• [Activity]: All of the data below should be output exactly as given.

• [Data for this exercise]:

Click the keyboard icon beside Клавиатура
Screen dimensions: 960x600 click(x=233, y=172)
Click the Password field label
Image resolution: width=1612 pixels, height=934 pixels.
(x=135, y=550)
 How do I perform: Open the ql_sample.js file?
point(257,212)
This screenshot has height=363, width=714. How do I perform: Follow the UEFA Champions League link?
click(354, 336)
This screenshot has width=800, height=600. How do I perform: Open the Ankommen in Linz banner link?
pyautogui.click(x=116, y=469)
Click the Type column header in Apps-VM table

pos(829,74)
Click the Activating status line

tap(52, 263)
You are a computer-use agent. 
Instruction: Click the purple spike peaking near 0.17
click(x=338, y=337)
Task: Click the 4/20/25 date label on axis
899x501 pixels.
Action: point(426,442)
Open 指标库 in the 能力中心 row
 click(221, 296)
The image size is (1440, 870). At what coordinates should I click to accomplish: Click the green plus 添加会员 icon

• [Task response]:
Click the keyboard icon beside Клавиатура
Screen dimensions: 960x600 click(x=233, y=172)
Click the Password field label
Image resolution: width=1612 pixels, height=934 pixels.
(x=135, y=550)
 How do I perform: Open the ql_sample.js file?
point(257,212)
This screenshot has height=363, width=714. How do I perform: Follow the UEFA Champions League link?
click(354, 336)
This screenshot has width=800, height=600. How do I perform: Open the Ankommen in Linz banner link?
pyautogui.click(x=116, y=469)
Click the Type column header in Apps-VM table

pos(829,74)
Click the Activating status line

tap(52, 263)
You are a computer-use agent. 
Instruction: Click the purple spike peaking near 0.17
click(x=338, y=337)
Task: Click the 4/20/25 date label on axis
899x501 pixels.
Action: point(426,442)
Open 指标库 in the 能力中心 row
 click(221, 296)
The image size is (1440, 870). At what coordinates should I click to accomplish: Click the green plus 添加会员 icon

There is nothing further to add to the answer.